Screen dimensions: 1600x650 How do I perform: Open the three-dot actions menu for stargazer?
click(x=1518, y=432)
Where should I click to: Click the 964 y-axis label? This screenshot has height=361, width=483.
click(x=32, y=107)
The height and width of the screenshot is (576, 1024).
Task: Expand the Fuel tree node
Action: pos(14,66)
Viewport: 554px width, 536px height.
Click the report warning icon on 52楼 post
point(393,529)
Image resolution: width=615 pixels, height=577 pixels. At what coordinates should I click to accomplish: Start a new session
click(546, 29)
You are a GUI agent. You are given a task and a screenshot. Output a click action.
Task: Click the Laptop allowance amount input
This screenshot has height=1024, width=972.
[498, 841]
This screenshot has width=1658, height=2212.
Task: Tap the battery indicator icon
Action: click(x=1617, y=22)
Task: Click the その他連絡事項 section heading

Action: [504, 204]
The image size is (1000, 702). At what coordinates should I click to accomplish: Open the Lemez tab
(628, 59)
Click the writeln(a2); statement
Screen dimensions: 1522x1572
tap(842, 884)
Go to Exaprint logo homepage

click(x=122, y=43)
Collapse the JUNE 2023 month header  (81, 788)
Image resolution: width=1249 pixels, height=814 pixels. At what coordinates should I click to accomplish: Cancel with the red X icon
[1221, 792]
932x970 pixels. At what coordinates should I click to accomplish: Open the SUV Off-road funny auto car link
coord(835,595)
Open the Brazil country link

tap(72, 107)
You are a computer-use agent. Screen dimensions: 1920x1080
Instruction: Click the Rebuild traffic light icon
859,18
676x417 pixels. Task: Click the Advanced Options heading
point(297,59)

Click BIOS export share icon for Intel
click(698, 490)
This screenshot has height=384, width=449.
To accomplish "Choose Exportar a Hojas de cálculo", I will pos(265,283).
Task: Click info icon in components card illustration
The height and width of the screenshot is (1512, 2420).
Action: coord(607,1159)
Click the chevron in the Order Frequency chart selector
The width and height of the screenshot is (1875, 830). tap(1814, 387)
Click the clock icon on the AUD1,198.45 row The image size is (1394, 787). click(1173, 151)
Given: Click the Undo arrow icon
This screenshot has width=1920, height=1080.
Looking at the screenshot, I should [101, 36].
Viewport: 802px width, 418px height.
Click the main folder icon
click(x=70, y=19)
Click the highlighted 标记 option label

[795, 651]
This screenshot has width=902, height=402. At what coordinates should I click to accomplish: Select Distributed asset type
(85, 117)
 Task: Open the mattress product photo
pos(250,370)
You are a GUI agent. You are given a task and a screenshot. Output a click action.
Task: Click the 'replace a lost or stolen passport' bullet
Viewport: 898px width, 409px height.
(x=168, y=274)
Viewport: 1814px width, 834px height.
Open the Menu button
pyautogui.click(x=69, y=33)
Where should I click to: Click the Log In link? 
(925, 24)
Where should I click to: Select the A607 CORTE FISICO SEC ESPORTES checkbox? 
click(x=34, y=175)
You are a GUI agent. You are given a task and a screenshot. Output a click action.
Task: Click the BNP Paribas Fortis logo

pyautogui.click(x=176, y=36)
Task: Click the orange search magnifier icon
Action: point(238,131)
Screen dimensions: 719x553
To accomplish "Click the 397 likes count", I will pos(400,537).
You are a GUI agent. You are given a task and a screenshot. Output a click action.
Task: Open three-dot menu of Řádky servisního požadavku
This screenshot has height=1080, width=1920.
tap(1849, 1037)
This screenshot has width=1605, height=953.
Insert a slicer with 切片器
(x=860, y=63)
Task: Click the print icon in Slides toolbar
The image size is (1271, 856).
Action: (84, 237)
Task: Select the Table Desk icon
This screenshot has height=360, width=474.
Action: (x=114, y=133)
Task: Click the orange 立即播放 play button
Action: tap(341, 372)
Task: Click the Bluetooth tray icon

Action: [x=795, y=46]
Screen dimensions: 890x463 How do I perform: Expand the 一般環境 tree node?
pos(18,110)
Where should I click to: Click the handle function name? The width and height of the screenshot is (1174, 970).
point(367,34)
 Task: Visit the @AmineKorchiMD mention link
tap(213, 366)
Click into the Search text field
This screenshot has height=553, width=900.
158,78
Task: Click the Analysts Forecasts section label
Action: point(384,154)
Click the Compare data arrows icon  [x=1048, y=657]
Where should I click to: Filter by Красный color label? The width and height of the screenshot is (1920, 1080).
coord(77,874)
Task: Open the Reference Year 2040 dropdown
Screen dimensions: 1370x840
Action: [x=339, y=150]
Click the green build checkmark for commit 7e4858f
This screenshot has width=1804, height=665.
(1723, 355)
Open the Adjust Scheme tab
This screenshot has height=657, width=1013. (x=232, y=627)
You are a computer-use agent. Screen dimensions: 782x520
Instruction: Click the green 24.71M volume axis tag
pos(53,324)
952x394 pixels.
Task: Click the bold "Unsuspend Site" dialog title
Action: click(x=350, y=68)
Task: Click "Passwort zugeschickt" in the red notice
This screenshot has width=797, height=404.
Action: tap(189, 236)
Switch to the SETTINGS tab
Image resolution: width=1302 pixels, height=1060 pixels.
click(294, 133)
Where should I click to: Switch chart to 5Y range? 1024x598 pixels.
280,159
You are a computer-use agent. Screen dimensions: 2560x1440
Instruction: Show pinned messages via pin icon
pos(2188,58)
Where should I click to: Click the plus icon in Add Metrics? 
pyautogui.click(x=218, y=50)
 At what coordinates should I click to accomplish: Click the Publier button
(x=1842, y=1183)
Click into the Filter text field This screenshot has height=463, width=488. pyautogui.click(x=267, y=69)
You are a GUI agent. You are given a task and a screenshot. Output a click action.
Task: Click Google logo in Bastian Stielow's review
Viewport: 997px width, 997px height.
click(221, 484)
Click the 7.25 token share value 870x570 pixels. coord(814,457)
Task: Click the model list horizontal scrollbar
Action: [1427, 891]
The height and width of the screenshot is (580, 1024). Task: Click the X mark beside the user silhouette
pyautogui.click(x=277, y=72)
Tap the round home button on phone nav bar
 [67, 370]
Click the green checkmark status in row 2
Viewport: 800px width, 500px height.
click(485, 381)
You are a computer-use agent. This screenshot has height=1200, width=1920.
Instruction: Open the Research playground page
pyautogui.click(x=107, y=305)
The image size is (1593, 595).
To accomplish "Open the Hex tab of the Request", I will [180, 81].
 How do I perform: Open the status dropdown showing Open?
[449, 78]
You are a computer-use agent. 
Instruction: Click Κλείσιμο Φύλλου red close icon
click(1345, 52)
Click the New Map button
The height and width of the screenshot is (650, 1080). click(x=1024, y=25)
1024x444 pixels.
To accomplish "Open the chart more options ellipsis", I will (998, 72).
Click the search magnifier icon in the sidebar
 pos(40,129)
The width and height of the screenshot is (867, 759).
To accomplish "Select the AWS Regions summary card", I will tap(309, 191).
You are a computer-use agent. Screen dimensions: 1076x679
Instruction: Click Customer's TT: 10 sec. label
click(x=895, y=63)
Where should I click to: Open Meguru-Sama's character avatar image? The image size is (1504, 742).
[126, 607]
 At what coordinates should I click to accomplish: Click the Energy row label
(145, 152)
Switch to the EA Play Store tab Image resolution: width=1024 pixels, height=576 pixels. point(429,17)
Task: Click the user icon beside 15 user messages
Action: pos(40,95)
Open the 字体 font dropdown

---

Exercise objective: Update the listing so that "At what coordinates should I click to accomplish" reads "Where do I click to complete" everywhere it appears, leaving everything else unchanged.

Expected output:
Screen dimensions: 1600x650 How do I perform: Open the three-dot actions menu for stargazer?
click(x=1518, y=432)
Where should I click to: Click the 964 y-axis label? This screenshot has height=361, width=483.
click(x=32, y=107)
The height and width of the screenshot is (576, 1024).
Task: Expand the Fuel tree node
Action: pos(14,66)
Viewport: 554px width, 536px height.
Click the report warning icon on 52楼 post
point(393,529)
Image resolution: width=615 pixels, height=577 pixels. Where do I click to complete: Start a new session
click(546, 29)
You are a GUI agent. You are given a task and a screenshot. Output a click action.
Task: Click the Laptop allowance amount input
This screenshot has height=1024, width=972.
[498, 841]
This screenshot has width=1658, height=2212.
Task: Tap the battery indicator icon
Action: click(x=1617, y=22)
Task: Click the その他連絡事項 section heading

Action: [504, 204]
The image size is (1000, 702). Where do I click to complete: Open the Lemez tab
(628, 59)
Click the writeln(a2); statement
Screen dimensions: 1522x1572
tap(842, 884)
Go to Exaprint logo homepage

click(x=122, y=43)
Collapse the JUNE 2023 month header  (81, 788)
Image resolution: width=1249 pixels, height=814 pixels. Where do I click to complete: Cancel with the red X icon
[1221, 792]
932x970 pixels. Where do I click to complete: Open the SUV Off-road funny auto car link
coord(835,595)
Open the Brazil country link

tap(72, 107)
You are a computer-use agent. Screen dimensions: 1920x1080
Instruction: Click the Rebuild traffic light icon
859,18
676x417 pixels. Task: Click the Advanced Options heading
point(297,59)

Click BIOS export share icon for Intel
click(698, 490)
This screenshot has height=384, width=449.
To accomplish "Choose Exportar a Hojas de cálculo", I will pos(265,283).
Task: Click info icon in components card illustration
The height and width of the screenshot is (1512, 2420).
Action: coord(607,1159)
Click the chevron in the Order Frequency chart selector
The width and height of the screenshot is (1875, 830). tap(1814, 387)
Click the clock icon on the AUD1,198.45 row The image size is (1394, 787). click(1173, 151)
Given: Click the Undo arrow icon
This screenshot has width=1920, height=1080.
Looking at the screenshot, I should [101, 36].
Viewport: 802px width, 418px height.
Click the main folder icon
click(x=70, y=19)
Click the highlighted 标记 option label

[795, 651]
This screenshot has width=902, height=402. Where do I click to complete: Select Distributed asset type
(85, 117)
 Task: Open the mattress product photo
pos(250,370)
You are a GUI agent. You are given a task and a screenshot. Output a click action.
Task: Click the 'replace a lost or stolen passport' bullet
Viewport: 898px width, 409px height.
(x=168, y=274)
Viewport: 1814px width, 834px height.
Open the Menu button
pyautogui.click(x=69, y=33)
Where should I click to: Click the Log In link? 
(925, 24)
Where should I click to: Select the A607 CORTE FISICO SEC ESPORTES checkbox? 
click(x=34, y=175)
You are a GUI agent. You are given a task and a screenshot. Output a click action.
Task: Click the BNP Paribas Fortis logo

pyautogui.click(x=176, y=36)
Task: Click the orange search magnifier icon
Action: point(238,131)
Screen dimensions: 719x553
To accomplish "Click the 397 likes count", I will pos(400,537).
You are a GUI agent. You are given a task and a screenshot. Output a click action.
Task: Open three-dot menu of Řádky servisního požadavku
This screenshot has height=1080, width=1920.
tap(1849, 1037)
This screenshot has width=1605, height=953.
Insert a slicer with 切片器
(x=860, y=63)
Task: Click the print icon in Slides toolbar
The image size is (1271, 856).
Action: (84, 237)
Task: Select the Table Desk icon
This screenshot has height=360, width=474.
Action: (x=114, y=133)
Task: Click the orange 立即播放 play button
Action: tap(341, 372)
Task: Click the Bluetooth tray icon

Action: [x=795, y=46]
Screen dimensions: 890x463 How do I perform: Expand the 一般環境 tree node?
pos(18,110)
Where should I click to: Click the handle function name? The width and height of the screenshot is (1174, 970).
point(367,34)
 Task: Visit the @AmineKorchiMD mention link
tap(213, 366)
Click into the Search text field
This screenshot has height=553, width=900.
158,78
Task: Click the Analysts Forecasts section label
Action: point(384,154)
Click the Compare data arrows icon  [x=1048, y=657]
Where should I click to: Filter by Красный color label? The width and height of the screenshot is (1920, 1080).
coord(77,874)
Task: Open the Reference Year 2040 dropdown
Screen dimensions: 1370x840
Action: [x=339, y=150]
Click the green build checkmark for commit 7e4858f
This screenshot has width=1804, height=665.
(1723, 355)
Open the Adjust Scheme tab
This screenshot has height=657, width=1013. (x=232, y=627)
You are a computer-use agent. Screen dimensions: 782x520
Instruction: Click the green 24.71M volume axis tag
pos(53,324)
952x394 pixels.
Task: Click the bold "Unsuspend Site" dialog title
Action: click(x=350, y=68)
Task: Click "Passwort zugeschickt" in the red notice
This screenshot has width=797, height=404.
Action: tap(189, 236)
Switch to the SETTINGS tab
Image resolution: width=1302 pixels, height=1060 pixels.
click(294, 133)
Where should I click to: Switch chart to 5Y range? 1024x598 pixels.
280,159
You are a computer-use agent. Screen dimensions: 2560x1440
Instruction: Show pinned messages via pin icon
pos(2188,58)
Where should I click to: Click the plus icon in Add Metrics? 
pyautogui.click(x=218, y=50)
 Where do I click to complete: Click the Publier button
(x=1842, y=1183)
Click into the Filter text field This screenshot has height=463, width=488. pyautogui.click(x=267, y=69)
You are a GUI agent. You are given a task and a screenshot. Output a click action.
Task: Click Google logo in Bastian Stielow's review
Viewport: 997px width, 997px height.
click(221, 484)
Click the 7.25 token share value 870x570 pixels. coord(814,457)
Task: Click the model list horizontal scrollbar
Action: [1427, 891]
The height and width of the screenshot is (580, 1024). Task: Click the X mark beside the user silhouette
pyautogui.click(x=277, y=72)
Tap the round home button on phone nav bar
 [67, 370]
Click the green checkmark status in row 2
Viewport: 800px width, 500px height.
click(485, 381)
You are a computer-use agent. This screenshot has height=1200, width=1920.
Instruction: Open the Research playground page
pyautogui.click(x=107, y=305)
The image size is (1593, 595).
To accomplish "Open the Hex tab of the Request", I will [180, 81].
 How do I perform: Open the status dropdown showing Open?
[449, 78]
You are a computer-use agent. 
Instruction: Click Κλείσιμο Φύλλου red close icon
click(1345, 52)
Click the New Map button
The height and width of the screenshot is (650, 1080). click(x=1024, y=25)
1024x444 pixels.
To accomplish "Open the chart more options ellipsis", I will (998, 72).
Click the search magnifier icon in the sidebar
 pos(40,129)
The width and height of the screenshot is (867, 759).
To accomplish "Select the AWS Regions summary card", I will tap(309, 191).
You are a computer-use agent. Screen dimensions: 1076x679
Instruction: Click Customer's TT: 10 sec. label
click(x=895, y=63)
Where should I click to: Open Meguru-Sama's character avatar image? The image size is (1504, 742).
[126, 607]
 Where do I click to complete: Click the Energy row label
(145, 152)
Switch to the EA Play Store tab Image resolution: width=1024 pixels, height=576 pixels. point(429,17)
Task: Click the user icon beside 15 user messages
Action: pos(40,95)
Open the 字体 font dropdown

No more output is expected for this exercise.